■ Work to be completed
Reproduce each of the following records verbatim, without alteration.

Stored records

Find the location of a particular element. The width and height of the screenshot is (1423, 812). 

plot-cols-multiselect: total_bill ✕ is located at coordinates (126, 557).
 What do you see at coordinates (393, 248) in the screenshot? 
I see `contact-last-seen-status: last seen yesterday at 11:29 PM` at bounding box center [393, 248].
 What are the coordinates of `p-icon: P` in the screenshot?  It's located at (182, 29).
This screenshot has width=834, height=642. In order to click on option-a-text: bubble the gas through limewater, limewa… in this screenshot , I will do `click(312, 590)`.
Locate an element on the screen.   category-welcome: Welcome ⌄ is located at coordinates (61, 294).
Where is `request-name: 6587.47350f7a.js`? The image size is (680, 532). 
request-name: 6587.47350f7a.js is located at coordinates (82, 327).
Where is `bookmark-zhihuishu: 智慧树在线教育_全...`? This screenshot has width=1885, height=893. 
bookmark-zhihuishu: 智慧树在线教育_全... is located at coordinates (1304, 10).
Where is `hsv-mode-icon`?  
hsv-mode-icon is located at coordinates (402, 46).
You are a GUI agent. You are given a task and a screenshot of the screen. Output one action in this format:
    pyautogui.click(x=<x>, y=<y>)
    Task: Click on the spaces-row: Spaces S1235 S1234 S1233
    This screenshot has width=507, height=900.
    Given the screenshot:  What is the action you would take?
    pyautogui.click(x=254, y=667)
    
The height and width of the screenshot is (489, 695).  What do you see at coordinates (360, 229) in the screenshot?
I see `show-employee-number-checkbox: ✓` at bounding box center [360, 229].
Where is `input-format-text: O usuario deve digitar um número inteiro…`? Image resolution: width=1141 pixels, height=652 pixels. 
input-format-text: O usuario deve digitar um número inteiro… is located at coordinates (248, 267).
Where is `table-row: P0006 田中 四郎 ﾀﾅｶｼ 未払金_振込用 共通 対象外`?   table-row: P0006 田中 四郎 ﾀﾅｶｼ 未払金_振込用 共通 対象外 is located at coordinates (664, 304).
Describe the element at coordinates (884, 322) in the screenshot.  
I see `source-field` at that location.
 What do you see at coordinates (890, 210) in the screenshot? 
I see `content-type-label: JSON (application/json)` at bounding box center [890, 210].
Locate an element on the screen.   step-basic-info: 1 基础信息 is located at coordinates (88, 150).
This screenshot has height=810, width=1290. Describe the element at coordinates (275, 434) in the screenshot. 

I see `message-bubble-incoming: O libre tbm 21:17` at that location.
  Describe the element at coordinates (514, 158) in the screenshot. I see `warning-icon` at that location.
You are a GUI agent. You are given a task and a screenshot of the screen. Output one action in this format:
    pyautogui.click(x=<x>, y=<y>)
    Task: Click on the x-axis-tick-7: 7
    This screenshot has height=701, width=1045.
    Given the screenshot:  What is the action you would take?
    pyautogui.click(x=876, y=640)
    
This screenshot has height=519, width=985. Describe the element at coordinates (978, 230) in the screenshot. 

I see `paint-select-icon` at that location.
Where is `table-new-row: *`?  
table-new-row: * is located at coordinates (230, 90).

■ Solution for this task
Find the location of a particular element. The width and height of the screenshot is (1423, 812). 

plot-cols-multiselect: total_bill ✕ is located at coordinates (126, 557).
 What do you see at coordinates (393, 248) in the screenshot? 
I see `contact-last-seen-status: last seen yesterday at 11:29 PM` at bounding box center [393, 248].
 What are the coordinates of `p-icon: P` in the screenshot?  It's located at (182, 29).
This screenshot has width=834, height=642. In order to click on option-a-text: bubble the gas through limewater, limewa… in this screenshot , I will do `click(312, 590)`.
Locate an element on the screen.   category-welcome: Welcome ⌄ is located at coordinates (61, 294).
Where is `request-name: 6587.47350f7a.js`? The image size is (680, 532). 
request-name: 6587.47350f7a.js is located at coordinates (82, 327).
Where is `bookmark-zhihuishu: 智慧树在线教育_全...`? This screenshot has width=1885, height=893. 
bookmark-zhihuishu: 智慧树在线教育_全... is located at coordinates (1304, 10).
Where is `hsv-mode-icon`?  
hsv-mode-icon is located at coordinates (402, 46).
You are a GUI agent. You are given a task and a screenshot of the screen. Output one action in this format:
    pyautogui.click(x=<x>, y=<y>)
    Task: Click on the spaces-row: Spaces S1235 S1234 S1233
    This screenshot has width=507, height=900.
    Given the screenshot:  What is the action you would take?
    pyautogui.click(x=254, y=667)
    
The height and width of the screenshot is (489, 695).  What do you see at coordinates (360, 229) in the screenshot?
I see `show-employee-number-checkbox: ✓` at bounding box center [360, 229].
Where is `input-format-text: O usuario deve digitar um número inteiro…`? Image resolution: width=1141 pixels, height=652 pixels. 
input-format-text: O usuario deve digitar um número inteiro… is located at coordinates (248, 267).
Where is `table-row: P0006 田中 四郎 ﾀﾅｶｼ 未払金_振込用 共通 対象外`?   table-row: P0006 田中 四郎 ﾀﾅｶｼ 未払金_振込用 共通 対象外 is located at coordinates (664, 304).
Describe the element at coordinates (884, 322) in the screenshot.  
I see `source-field` at that location.
 What do you see at coordinates (890, 210) in the screenshot? 
I see `content-type-label: JSON (application/json)` at bounding box center [890, 210].
Locate an element on the screen.   step-basic-info: 1 基础信息 is located at coordinates (88, 150).
This screenshot has height=810, width=1290. Describe the element at coordinates (275, 434) in the screenshot. 

I see `message-bubble-incoming: O libre tbm 21:17` at that location.
  Describe the element at coordinates (514, 158) in the screenshot. I see `warning-icon` at that location.
You are a GUI agent. You are given a task and a screenshot of the screen. Output one action in this format:
    pyautogui.click(x=<x>, y=<y>)
    Task: Click on the x-axis-tick-7: 7
    This screenshot has height=701, width=1045.
    Given the screenshot:  What is the action you would take?
    pyautogui.click(x=876, y=640)
    
This screenshot has height=519, width=985. Describe the element at coordinates (978, 230) in the screenshot. 

I see `paint-select-icon` at that location.
Where is `table-new-row: *`?  
table-new-row: * is located at coordinates (230, 90).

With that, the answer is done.